There were limitations in the present study; one is that we were not able to obtain pathological specimens. Therefore, we could not pathologically confirm either PPFE or BO. However, the diagnosis of BO does not necessarily require biopsy per the 2014 NIH consensus development project [
18]. Consequently, we do not believe pathological confirmation is essential to diagnose patients with late-onset severe restrictive lung defect, considering the patients’ QOL and the difficulty in performing biopsy. The second is that the range of the timing of the pulmonary function tests may be too wide as pulmonary function tests presented as pre-diagnosis were those before HSCT or those performed after HSCT at a median of 12.6 months after HSCT (range 5.0–40.2 months). The third is that VC levels might not be accurate for identifying the development of late restrictive lung defect, because the patient could have a moderate restrictive lung defect due to early BO. A large, prospective study may contribute to clarifying the late-onset severe restrictive lung defect after HSCT.

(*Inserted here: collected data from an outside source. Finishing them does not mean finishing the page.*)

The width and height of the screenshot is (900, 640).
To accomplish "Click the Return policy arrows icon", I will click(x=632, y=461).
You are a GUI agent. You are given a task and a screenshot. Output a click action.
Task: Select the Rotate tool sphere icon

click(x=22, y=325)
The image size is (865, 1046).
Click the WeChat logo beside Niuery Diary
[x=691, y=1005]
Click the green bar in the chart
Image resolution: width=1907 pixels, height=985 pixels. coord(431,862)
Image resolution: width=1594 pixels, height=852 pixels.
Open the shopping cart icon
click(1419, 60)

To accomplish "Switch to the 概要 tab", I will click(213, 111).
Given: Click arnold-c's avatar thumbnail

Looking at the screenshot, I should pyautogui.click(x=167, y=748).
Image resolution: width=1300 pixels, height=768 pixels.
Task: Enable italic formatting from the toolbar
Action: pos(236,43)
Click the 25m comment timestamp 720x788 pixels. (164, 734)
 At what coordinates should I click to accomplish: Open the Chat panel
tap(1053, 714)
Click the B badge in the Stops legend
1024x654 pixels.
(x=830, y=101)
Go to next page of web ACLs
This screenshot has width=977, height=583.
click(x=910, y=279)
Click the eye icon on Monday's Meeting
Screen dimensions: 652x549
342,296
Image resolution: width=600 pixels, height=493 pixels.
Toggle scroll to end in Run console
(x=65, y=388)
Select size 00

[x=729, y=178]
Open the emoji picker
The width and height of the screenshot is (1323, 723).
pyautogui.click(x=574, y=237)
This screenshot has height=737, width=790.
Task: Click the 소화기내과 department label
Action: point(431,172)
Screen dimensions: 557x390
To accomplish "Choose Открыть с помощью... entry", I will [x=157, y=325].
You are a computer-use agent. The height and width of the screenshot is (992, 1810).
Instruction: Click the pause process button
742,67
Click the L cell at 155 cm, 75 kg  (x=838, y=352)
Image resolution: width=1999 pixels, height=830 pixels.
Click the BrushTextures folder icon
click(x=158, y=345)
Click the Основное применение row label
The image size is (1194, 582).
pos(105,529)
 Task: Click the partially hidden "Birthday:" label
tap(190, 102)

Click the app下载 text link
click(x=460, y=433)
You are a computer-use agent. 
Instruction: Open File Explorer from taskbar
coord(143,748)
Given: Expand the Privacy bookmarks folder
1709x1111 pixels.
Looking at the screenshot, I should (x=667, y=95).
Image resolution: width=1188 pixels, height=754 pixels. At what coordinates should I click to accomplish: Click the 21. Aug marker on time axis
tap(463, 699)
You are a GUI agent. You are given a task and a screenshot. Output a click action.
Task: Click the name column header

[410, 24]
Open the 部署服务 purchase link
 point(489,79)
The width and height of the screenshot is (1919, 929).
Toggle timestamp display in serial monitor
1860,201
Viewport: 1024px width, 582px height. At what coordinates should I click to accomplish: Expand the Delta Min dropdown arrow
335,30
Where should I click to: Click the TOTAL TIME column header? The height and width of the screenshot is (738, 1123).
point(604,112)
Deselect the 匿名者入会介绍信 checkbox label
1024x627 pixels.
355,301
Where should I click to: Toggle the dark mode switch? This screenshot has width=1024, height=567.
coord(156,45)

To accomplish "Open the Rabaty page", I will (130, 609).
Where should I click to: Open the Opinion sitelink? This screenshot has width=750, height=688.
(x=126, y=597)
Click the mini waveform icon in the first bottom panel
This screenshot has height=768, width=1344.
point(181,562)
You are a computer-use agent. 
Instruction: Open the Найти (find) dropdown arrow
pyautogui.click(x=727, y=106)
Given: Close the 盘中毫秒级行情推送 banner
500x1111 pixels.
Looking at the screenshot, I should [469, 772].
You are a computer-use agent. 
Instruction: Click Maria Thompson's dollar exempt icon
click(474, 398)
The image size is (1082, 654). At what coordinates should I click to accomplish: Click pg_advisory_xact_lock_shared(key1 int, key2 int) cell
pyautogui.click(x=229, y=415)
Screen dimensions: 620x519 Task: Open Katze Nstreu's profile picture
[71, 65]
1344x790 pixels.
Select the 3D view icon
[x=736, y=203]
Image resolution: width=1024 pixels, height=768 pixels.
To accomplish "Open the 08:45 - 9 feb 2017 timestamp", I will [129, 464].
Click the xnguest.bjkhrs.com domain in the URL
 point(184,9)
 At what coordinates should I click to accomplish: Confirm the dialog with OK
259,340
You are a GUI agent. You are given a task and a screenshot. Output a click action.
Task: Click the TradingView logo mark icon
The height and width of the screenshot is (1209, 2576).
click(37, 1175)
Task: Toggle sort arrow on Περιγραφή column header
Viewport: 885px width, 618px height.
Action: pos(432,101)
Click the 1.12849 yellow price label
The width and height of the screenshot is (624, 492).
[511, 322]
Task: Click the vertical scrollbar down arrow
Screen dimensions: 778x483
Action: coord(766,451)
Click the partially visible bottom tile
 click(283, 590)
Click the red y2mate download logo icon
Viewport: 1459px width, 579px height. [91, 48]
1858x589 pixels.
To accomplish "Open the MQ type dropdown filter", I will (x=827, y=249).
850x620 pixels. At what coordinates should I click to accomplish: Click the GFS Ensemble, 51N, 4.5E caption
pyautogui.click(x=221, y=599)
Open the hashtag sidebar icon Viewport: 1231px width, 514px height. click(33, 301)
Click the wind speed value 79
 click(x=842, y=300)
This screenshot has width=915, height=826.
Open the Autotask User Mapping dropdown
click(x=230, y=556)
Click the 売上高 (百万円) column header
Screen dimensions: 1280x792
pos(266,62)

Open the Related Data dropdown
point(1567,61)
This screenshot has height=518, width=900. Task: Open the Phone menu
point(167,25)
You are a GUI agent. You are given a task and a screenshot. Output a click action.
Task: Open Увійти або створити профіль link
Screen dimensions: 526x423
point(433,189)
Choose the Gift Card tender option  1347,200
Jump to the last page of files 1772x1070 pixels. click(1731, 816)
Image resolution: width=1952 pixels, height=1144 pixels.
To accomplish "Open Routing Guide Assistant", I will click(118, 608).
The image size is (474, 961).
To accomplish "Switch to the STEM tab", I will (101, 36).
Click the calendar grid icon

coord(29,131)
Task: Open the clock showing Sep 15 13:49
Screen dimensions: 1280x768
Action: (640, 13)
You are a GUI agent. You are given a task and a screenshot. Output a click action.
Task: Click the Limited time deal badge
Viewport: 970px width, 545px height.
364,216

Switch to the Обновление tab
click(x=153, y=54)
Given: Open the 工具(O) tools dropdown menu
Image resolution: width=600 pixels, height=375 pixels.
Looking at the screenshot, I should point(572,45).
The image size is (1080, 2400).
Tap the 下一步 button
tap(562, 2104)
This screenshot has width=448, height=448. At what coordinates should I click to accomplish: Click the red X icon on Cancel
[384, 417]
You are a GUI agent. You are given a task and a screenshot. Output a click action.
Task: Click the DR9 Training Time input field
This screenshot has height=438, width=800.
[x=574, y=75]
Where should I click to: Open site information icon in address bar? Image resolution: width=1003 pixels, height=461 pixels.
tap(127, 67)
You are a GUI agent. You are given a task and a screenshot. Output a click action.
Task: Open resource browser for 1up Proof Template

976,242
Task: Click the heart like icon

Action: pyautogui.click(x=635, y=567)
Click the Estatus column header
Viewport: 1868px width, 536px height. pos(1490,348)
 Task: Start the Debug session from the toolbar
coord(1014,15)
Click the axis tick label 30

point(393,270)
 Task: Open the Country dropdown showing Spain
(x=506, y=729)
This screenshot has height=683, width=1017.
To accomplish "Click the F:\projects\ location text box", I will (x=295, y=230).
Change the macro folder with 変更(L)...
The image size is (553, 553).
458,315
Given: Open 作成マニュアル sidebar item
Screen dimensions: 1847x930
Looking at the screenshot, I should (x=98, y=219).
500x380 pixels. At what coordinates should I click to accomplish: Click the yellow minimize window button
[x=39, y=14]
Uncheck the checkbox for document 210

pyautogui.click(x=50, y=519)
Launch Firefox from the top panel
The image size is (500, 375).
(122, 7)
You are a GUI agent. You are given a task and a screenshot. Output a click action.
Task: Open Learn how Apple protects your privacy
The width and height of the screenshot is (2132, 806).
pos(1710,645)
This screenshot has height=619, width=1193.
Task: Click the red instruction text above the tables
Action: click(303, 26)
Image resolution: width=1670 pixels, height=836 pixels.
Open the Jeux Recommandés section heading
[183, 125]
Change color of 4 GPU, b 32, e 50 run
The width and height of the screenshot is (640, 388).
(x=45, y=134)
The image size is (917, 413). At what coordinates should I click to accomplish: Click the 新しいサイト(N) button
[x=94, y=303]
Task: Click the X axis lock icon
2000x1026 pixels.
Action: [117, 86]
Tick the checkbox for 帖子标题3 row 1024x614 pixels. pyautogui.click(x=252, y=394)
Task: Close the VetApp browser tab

We should be more aware of the unique entities after HSCT. Although there are still few reports on these entities, more unrecognized cases are expected to happen in the real clinical setting. Considering from the perspective of HSCT, only 2.4% of HSCT patients proceed to late-onset severe restrictive lung defect, while most of the cases do not proceed to this condition. We speculate that more unknown risk factors related to late-onset severe restrictive lung defect exist. In the future, we should seek more definite risk factors of severe restrictive lung defects and interventions to prevent late-onset severe restrictive lung defect in the early stage post-HSCT by accumulating more cases.